Préférez-vous une vraie tristesse ou une fausse joie ?
En lisant l’essai du philosophe André de Comte-Sponville
intitulé Le bonheur, désespérément, j’en suis arrivé – juste après
l’habituelle définition personnelle de la philosophie,
à cette question : Vaut-il mieux une vraie tristesse qu’une fausse
joie ?
Cette question m’a d’autant plus intrigué que je ne suis pas
– en tout cas au premier abord, d’accord avec l’auteur, et que pour lui la
réponse est très claire : est philosophe dans l’âme celui qui aime le
bonheur, mais qui aime encore plus la vérité…
Tout d’abord, mais je ne m’attarderais pas là-dessus, je
tiens à préciser que pour moi philosopher, c’est chercher à vivre mieux, tout
simplement : la question de la vérité – même si elle reste essentielle et peut faire l’objet d’un chapitre, ne
devrait en aucun cas figurer dans la définition de la philosophie.
Au sens commun, une fausse joie est une nouvelle que l’on
apprend et qui nous rend heureux, et dont on apprend ensuite qu’elle n’était
pas vraie…
Dans ce sens, on peut dans un premier temps se dire qu’une
fausse joie vaut toujours mieux qu’une vraie tristesse : puisque la vie
est faite de hauts et de bas, autant ne pas cracher sur les moments heureux, si
courts puissent-ils être.
Cependant, lorsque l’on se penche d’un peu plus près sur la
question, on peut voir qu’une fausse joie n’est pas toujours préférable à une
triste vérité, car la désillusion qui s’ensuit peut s’avérer fort désagréable.
Par exemple, un célibataire devrait peut-être mieux le
rester en attendant de trouver la personne qui lui convient, plutôt que de
tomber amoureux d’une qu’il croira amoureuse de lui, et dont il s’apercevra peu
de temps après qu’il n’en était rien…
Plus amer, une femme qui tombe enceinte mais finit par faire
une fausse couche peut, après-coup, tellement être tombée de haut qu’elle
décidera de ne plus tenter l’expérience par peur d’un nouvel échec.
Ainsi, une triste vérité vaut mieux qu’une dure désillusion.
Mais l’auteur entend-t-il vraiment fausse joie dans ce sens ? Rien n’est
moins sûr.
Tout d’abord, nombre d’entre vous pourraient me faire
remarquer que les exemples que je viens de donner ne sont nullement des fausses
joies, mais plutôt des vraies tristesses… Et ce serait exact ! En tout
cas, selon le point de vue d’où l’on se place.

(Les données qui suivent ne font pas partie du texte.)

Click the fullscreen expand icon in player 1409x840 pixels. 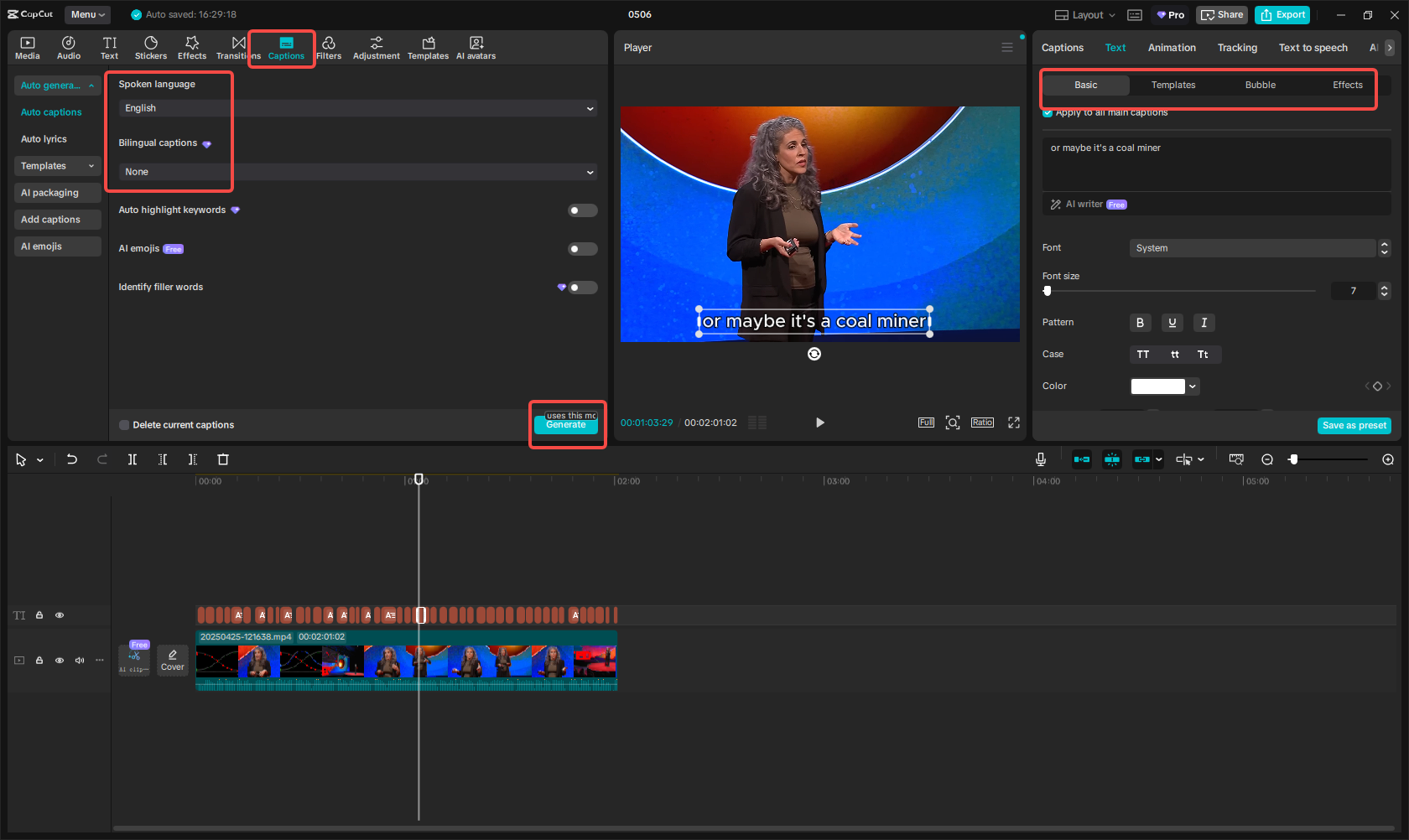(1013, 423)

Je pense que vous pouvez maintenant saisir l’ambiguïté dont
j’ai parlé plus haut sur ces termes : pourquoi l’auteur opposerait-il une
vraie tristesse à une fausse joie, sachant que celle-ci s’ensuit toujours d’une
triste vérité ? Peut-être ne veut-il en fait seulement évoquer la fausse
joie (et je dois bien dire que les paragraphes qui précèdent l’interrogation
vont plutôt dans ce sens) qu’en tant que bonheur dans le faux, le mensonge…
Et dans ce sens – encore une fois, il n’est pas aussi
évident qu’il y parait de répondre.
Evidemment, si le choix nous est proposé entre continuer à
vivre dans notre mensonge, ou bien connaître la vérité, je pense que nous
choisirions tous la vérité - même si celle-ci doit nous attristé, ne serait-ce
que par curiosité.
Cependant, si le choix ne nous est pas posé aussi
directement, si nous ne nous doutons pas que la « réalité » dans
laquelle nous vivons n’est pas vraie, irions-nous chercher la vérité,
uniquement par goût de la vérité avant le bonheur ? En d’autres
termes : préférez-vous vivre malheureux dans la vérité plutôt
qu’heureux dans une illusion ?
Je ne crois pas – bien que j’y mette un bémol, cela
relèverait presque pour moi du masochisme…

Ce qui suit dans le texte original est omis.